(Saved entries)
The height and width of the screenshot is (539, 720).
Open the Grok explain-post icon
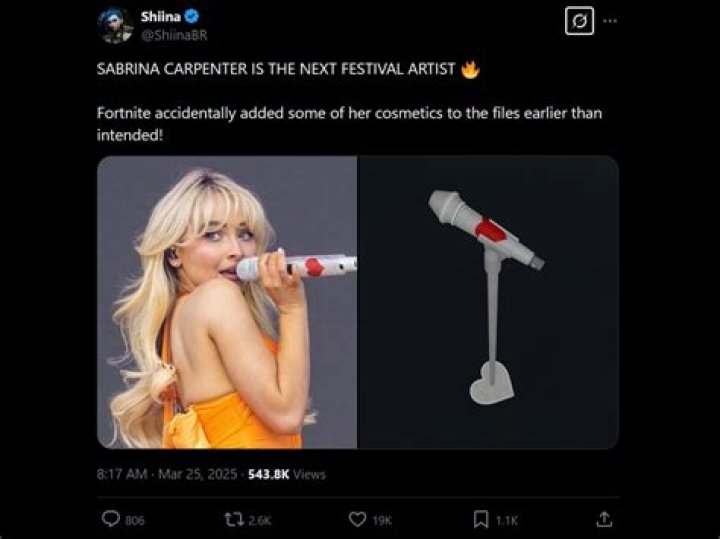pyautogui.click(x=579, y=20)

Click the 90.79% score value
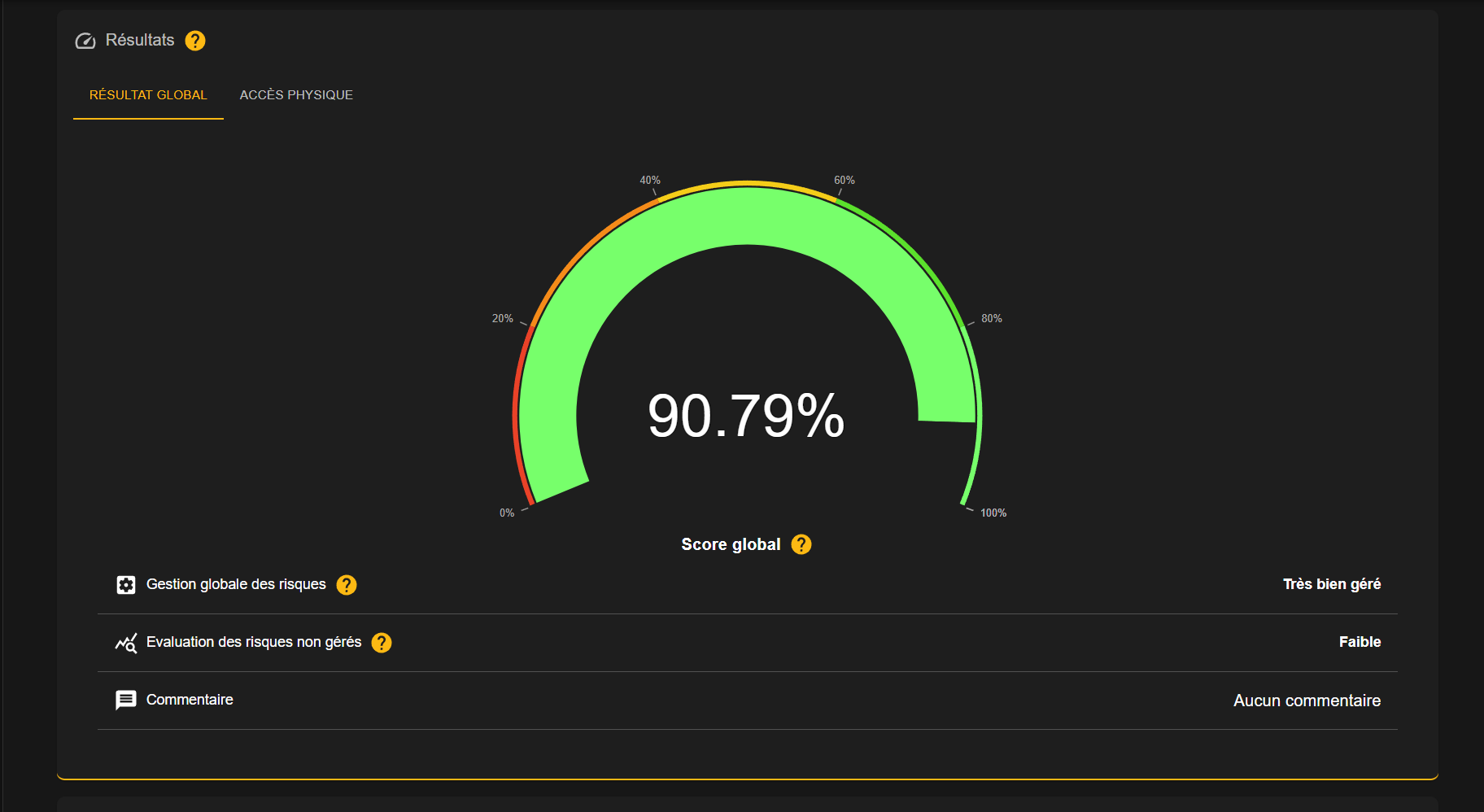(x=746, y=416)
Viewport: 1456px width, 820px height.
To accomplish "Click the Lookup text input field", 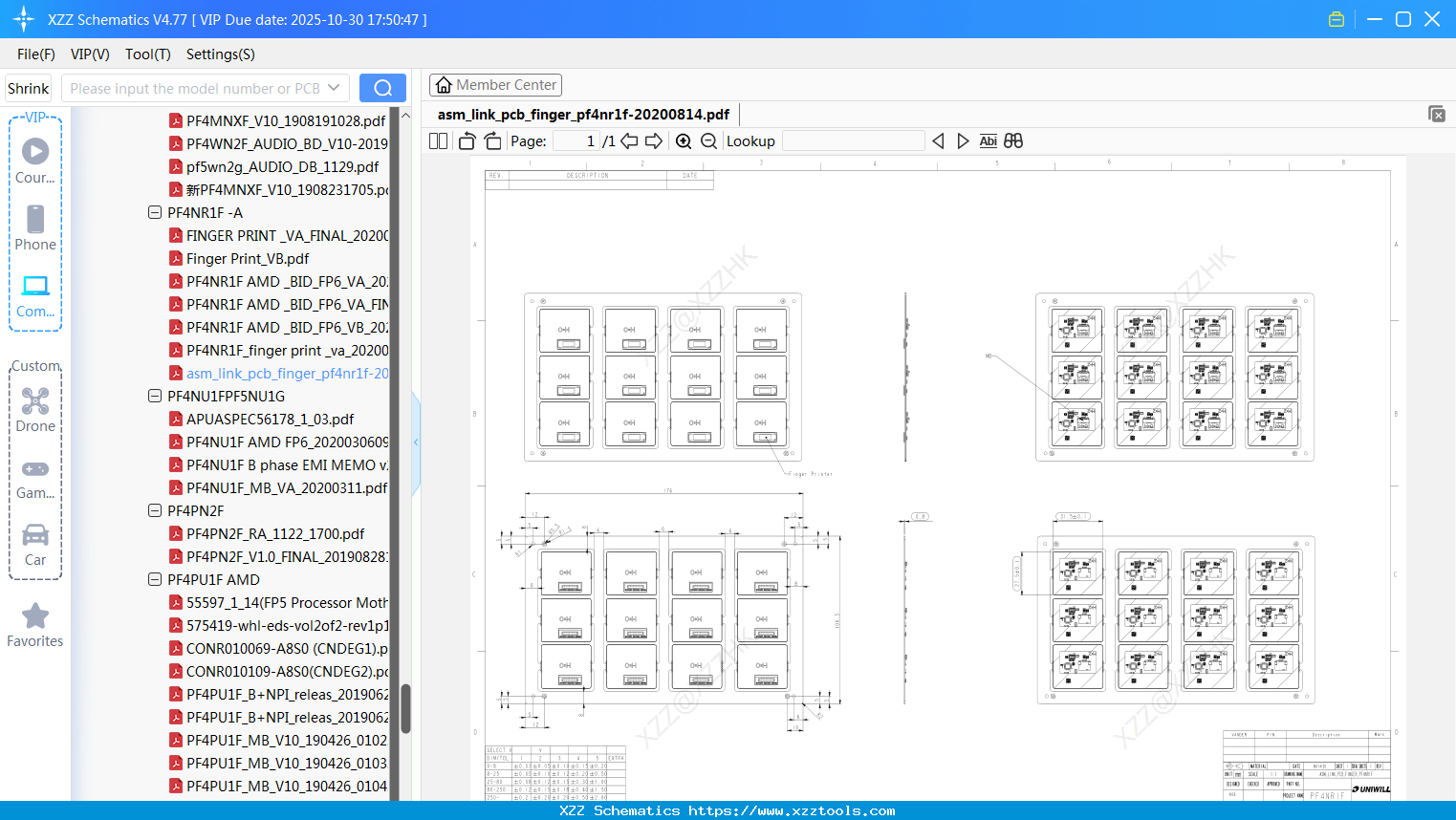I will coord(853,141).
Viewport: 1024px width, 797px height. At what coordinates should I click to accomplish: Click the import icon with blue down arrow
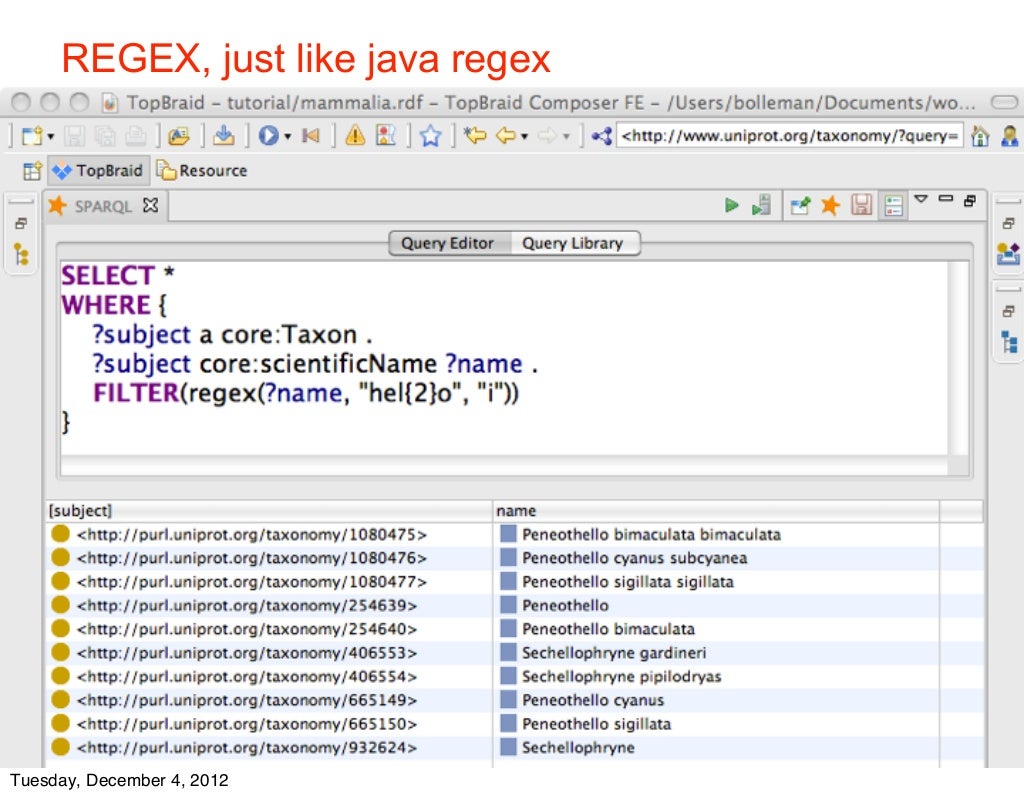click(x=224, y=137)
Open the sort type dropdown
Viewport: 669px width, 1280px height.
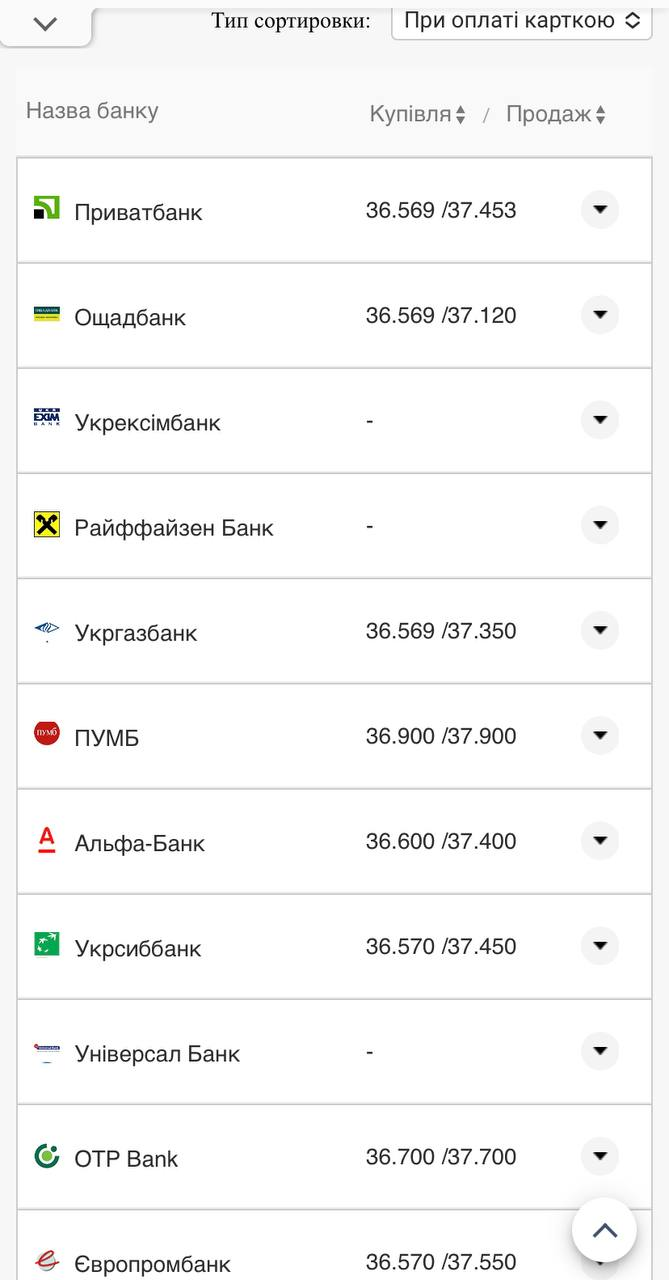(521, 21)
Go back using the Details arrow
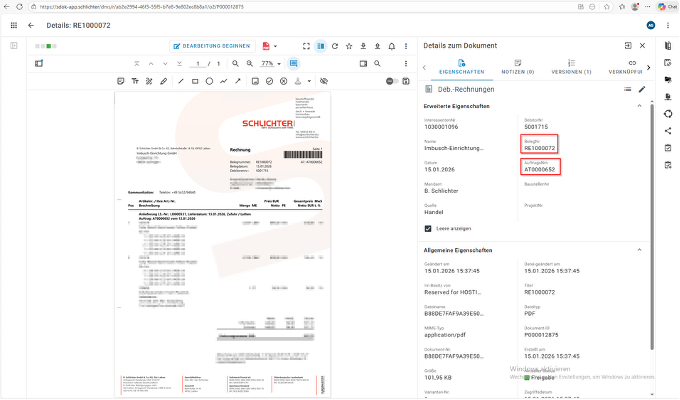 31,26
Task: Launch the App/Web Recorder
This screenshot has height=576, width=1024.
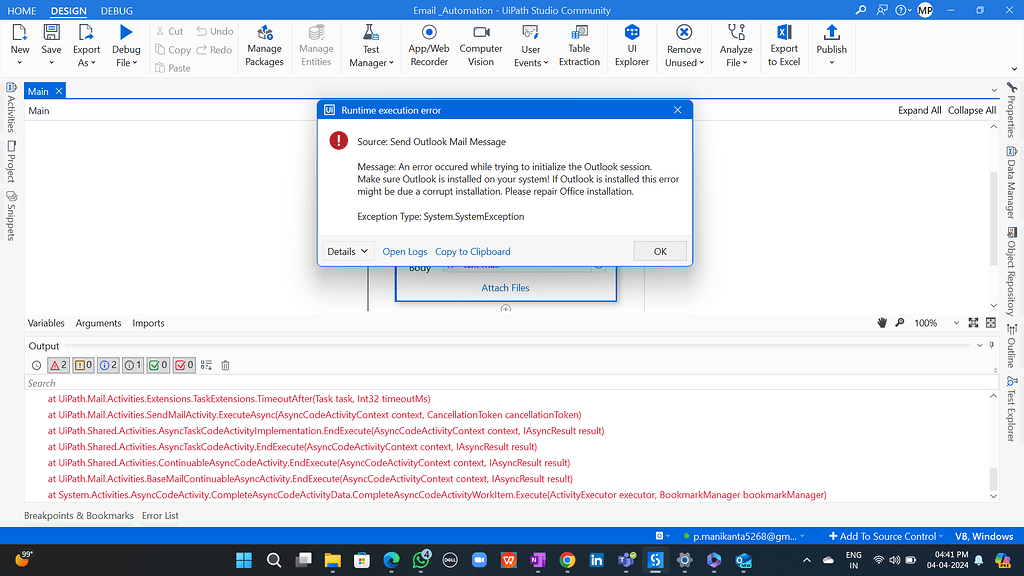Action: [428, 45]
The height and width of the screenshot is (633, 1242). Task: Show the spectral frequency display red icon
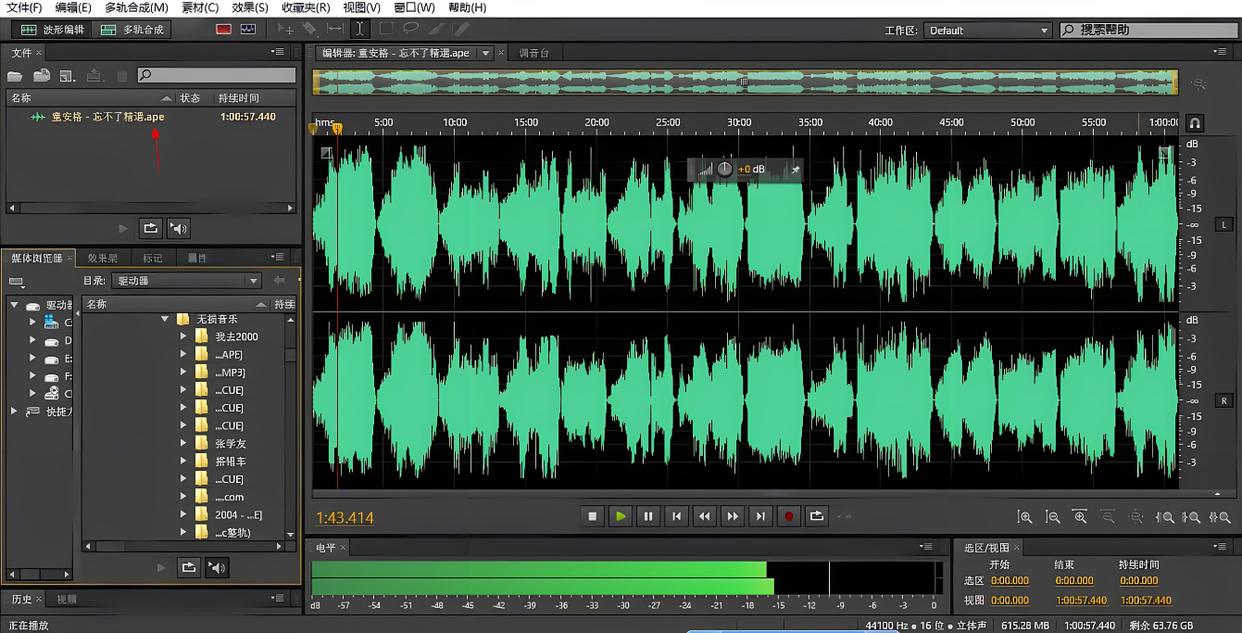click(x=224, y=29)
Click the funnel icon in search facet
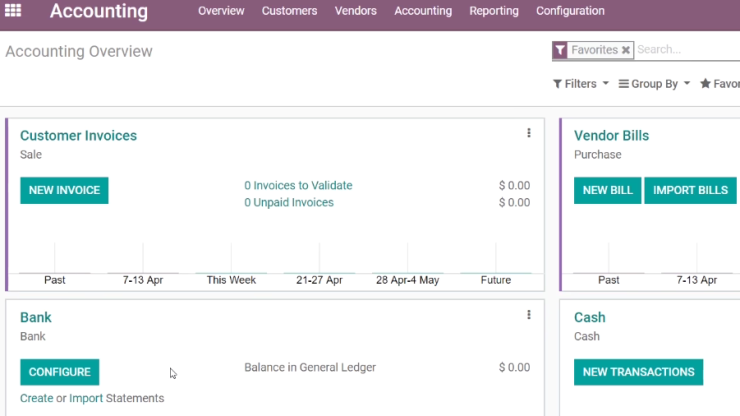 (x=560, y=50)
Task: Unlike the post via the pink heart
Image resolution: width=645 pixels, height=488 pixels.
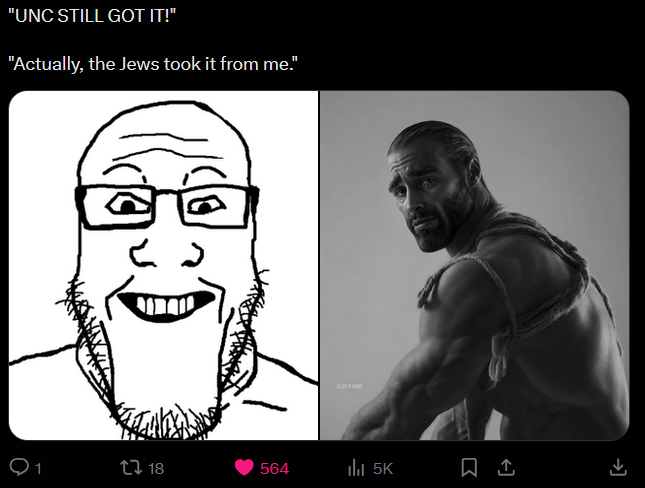Action: coord(244,468)
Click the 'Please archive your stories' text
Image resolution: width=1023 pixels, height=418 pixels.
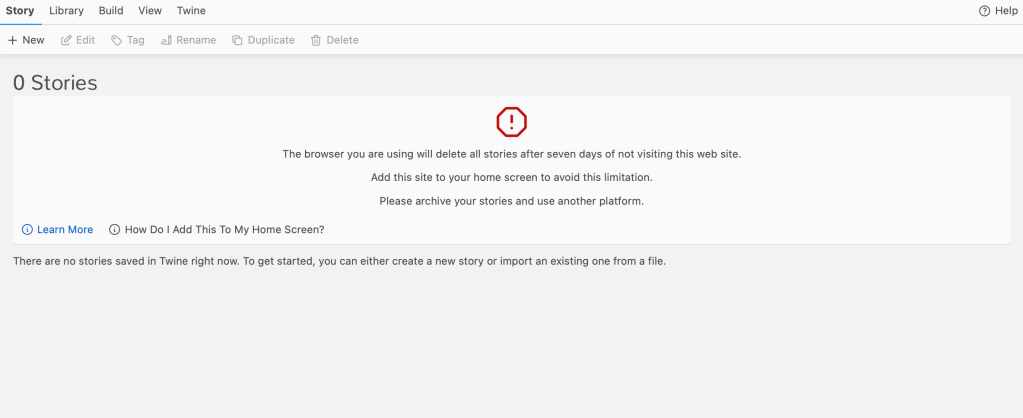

Exercise aim: Reproduce the lines from the line with "Click the 'Please archive your stories' text" through the last line of the entries exactly, including both ends and excluding pictures.

Task output:
Click the 'Please archive your stories' text
Image resolution: width=1023 pixels, height=418 pixels.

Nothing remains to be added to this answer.